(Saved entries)

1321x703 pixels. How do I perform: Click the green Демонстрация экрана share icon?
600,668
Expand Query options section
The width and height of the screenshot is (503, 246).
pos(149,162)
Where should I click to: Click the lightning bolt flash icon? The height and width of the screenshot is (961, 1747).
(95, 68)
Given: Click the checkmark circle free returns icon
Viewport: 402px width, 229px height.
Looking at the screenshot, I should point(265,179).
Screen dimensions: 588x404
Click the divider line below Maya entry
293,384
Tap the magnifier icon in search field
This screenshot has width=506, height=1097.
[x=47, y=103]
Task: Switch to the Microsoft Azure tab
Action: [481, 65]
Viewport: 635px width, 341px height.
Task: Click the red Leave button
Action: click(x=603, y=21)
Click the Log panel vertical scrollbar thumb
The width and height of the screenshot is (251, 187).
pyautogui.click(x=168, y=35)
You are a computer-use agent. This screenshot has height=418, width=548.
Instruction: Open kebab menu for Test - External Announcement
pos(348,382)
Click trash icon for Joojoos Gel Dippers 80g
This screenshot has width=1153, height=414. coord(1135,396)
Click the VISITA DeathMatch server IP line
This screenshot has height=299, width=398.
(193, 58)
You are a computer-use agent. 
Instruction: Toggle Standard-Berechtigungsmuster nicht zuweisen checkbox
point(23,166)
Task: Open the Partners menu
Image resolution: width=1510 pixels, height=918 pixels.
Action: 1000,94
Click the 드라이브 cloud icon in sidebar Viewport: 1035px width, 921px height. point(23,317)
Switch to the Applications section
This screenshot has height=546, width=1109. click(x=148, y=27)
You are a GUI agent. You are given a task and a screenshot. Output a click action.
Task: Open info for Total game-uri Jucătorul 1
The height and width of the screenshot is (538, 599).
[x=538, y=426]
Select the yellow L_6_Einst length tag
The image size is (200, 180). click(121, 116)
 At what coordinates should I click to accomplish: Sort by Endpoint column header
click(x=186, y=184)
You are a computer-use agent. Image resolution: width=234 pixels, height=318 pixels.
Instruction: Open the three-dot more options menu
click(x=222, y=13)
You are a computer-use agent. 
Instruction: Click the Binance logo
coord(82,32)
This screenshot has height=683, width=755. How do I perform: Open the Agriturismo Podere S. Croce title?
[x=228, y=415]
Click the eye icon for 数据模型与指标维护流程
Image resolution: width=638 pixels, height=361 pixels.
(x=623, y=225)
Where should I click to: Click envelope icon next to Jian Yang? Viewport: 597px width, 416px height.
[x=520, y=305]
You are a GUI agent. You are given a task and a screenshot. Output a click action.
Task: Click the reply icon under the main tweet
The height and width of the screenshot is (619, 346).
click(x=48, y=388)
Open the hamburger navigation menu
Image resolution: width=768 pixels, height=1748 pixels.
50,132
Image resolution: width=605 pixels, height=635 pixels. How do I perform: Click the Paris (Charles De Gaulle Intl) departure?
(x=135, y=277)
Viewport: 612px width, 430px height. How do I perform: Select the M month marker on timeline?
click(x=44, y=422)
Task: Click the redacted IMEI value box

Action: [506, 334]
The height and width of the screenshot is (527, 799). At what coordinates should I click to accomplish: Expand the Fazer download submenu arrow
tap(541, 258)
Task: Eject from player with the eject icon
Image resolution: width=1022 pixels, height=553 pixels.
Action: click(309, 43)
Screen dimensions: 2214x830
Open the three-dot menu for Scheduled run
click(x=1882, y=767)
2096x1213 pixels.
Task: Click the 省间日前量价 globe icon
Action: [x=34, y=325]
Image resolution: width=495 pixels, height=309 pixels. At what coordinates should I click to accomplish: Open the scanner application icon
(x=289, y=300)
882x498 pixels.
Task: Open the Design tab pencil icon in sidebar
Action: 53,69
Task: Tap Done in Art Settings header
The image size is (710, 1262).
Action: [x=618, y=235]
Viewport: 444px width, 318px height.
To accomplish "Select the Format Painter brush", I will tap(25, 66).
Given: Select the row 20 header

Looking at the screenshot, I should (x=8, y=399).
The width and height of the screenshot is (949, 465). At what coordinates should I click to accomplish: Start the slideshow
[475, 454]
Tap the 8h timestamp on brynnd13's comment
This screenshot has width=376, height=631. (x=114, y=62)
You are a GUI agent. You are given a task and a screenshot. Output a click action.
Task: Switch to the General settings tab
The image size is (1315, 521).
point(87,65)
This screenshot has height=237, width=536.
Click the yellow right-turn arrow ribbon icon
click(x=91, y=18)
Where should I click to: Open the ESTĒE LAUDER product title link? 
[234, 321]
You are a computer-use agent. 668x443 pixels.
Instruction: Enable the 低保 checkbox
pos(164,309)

• **Task description**:
Without changing a single character, write out all of the entries.

• **Output of the task**:
1321x703 pixels. How do I perform: Click the green Демонстрация экрана share icon?
600,668
Expand Query options section
The width and height of the screenshot is (503, 246).
pos(149,162)
Where should I click to: Click the lightning bolt flash icon? The height and width of the screenshot is (961, 1747).
(95, 68)
Given: Click the checkmark circle free returns icon
Viewport: 402px width, 229px height.
Looking at the screenshot, I should point(265,179).
Screen dimensions: 588x404
Click the divider line below Maya entry
293,384
Tap the magnifier icon in search field
This screenshot has width=506, height=1097.
[x=47, y=103]
Task: Switch to the Microsoft Azure tab
Action: [481, 65]
Viewport: 635px width, 341px height.
Task: Click the red Leave button
Action: click(x=603, y=21)
Click the Log panel vertical scrollbar thumb
The width and height of the screenshot is (251, 187).
pyautogui.click(x=168, y=35)
You are a computer-use agent. This screenshot has height=418, width=548.
Instruction: Open kebab menu for Test - External Announcement
pos(348,382)
Click trash icon for Joojoos Gel Dippers 80g
This screenshot has width=1153, height=414. coord(1135,396)
Click the VISITA DeathMatch server IP line
This screenshot has height=299, width=398.
(193, 58)
You are a computer-use agent. 
Instruction: Toggle Standard-Berechtigungsmuster nicht zuweisen checkbox
point(23,166)
Task: Open the Partners menu
Image resolution: width=1510 pixels, height=918 pixels.
Action: 1000,94
Click the 드라이브 cloud icon in sidebar Viewport: 1035px width, 921px height. point(23,317)
Switch to the Applications section
This screenshot has height=546, width=1109. click(x=148, y=27)
You are a GUI agent. You are given a task and a screenshot. Output a click action.
Task: Open info for Total game-uri Jucătorul 1
The height and width of the screenshot is (538, 599).
[x=538, y=426]
Select the yellow L_6_Einst length tag
The image size is (200, 180). click(121, 116)
 At what coordinates should I click to accomplish: Sort by Endpoint column header
click(x=186, y=184)
You are a computer-use agent. Image resolution: width=234 pixels, height=318 pixels.
Instruction: Open the three-dot more options menu
click(x=222, y=13)
You are a computer-use agent. 
Instruction: Click the Binance logo
coord(82,32)
This screenshot has height=683, width=755. How do I perform: Open the Agriturismo Podere S. Croce title?
[x=228, y=415]
Click the eye icon for 数据模型与指标维护流程
Image resolution: width=638 pixels, height=361 pixels.
(x=623, y=225)
Where should I click to: Click envelope icon next to Jian Yang? Viewport: 597px width, 416px height.
[x=520, y=305]
You are a GUI agent. You are given a task and a screenshot. Output a click action.
Task: Click the reply icon under the main tweet
The height and width of the screenshot is (619, 346).
click(x=48, y=388)
Open the hamburger navigation menu
Image resolution: width=768 pixels, height=1748 pixels.
50,132
Image resolution: width=605 pixels, height=635 pixels. How do I perform: Click the Paris (Charles De Gaulle Intl) departure?
(x=135, y=277)
Viewport: 612px width, 430px height. How do I perform: Select the M month marker on timeline?
click(x=44, y=422)
Task: Click the redacted IMEI value box

Action: [506, 334]
The height and width of the screenshot is (527, 799). At what coordinates should I click to accomplish: Expand the Fazer download submenu arrow
tap(541, 258)
Task: Eject from player with the eject icon
Image resolution: width=1022 pixels, height=553 pixels.
Action: click(309, 43)
Screen dimensions: 2214x830
Open the three-dot menu for Scheduled run
click(x=1882, y=767)
2096x1213 pixels.
Task: Click the 省间日前量价 globe icon
Action: [x=34, y=325]
Image resolution: width=495 pixels, height=309 pixels. At what coordinates should I click to accomplish: Open the scanner application icon
(x=289, y=300)
882x498 pixels.
Task: Open the Design tab pencil icon in sidebar
Action: 53,69
Task: Tap Done in Art Settings header
The image size is (710, 1262).
Action: [x=618, y=235]
Viewport: 444px width, 318px height.
To accomplish "Select the Format Painter brush", I will tap(25, 66).
Given: Select the row 20 header

Looking at the screenshot, I should (x=8, y=399).
The width and height of the screenshot is (949, 465). At what coordinates should I click to accomplish: Start the slideshow
[475, 454]
Tap the 8h timestamp on brynnd13's comment
This screenshot has width=376, height=631. (x=114, y=62)
You are a GUI agent. You are given a task and a screenshot. Output a click action.
Task: Switch to the General settings tab
The image size is (1315, 521).
point(87,65)
This screenshot has height=237, width=536.
Click the yellow right-turn arrow ribbon icon
click(x=91, y=18)
Where should I click to: Open the ESTĒE LAUDER product title link? 
[234, 321]
You are a computer-use agent. 668x443 pixels.
Instruction: Enable the 低保 checkbox
pos(164,309)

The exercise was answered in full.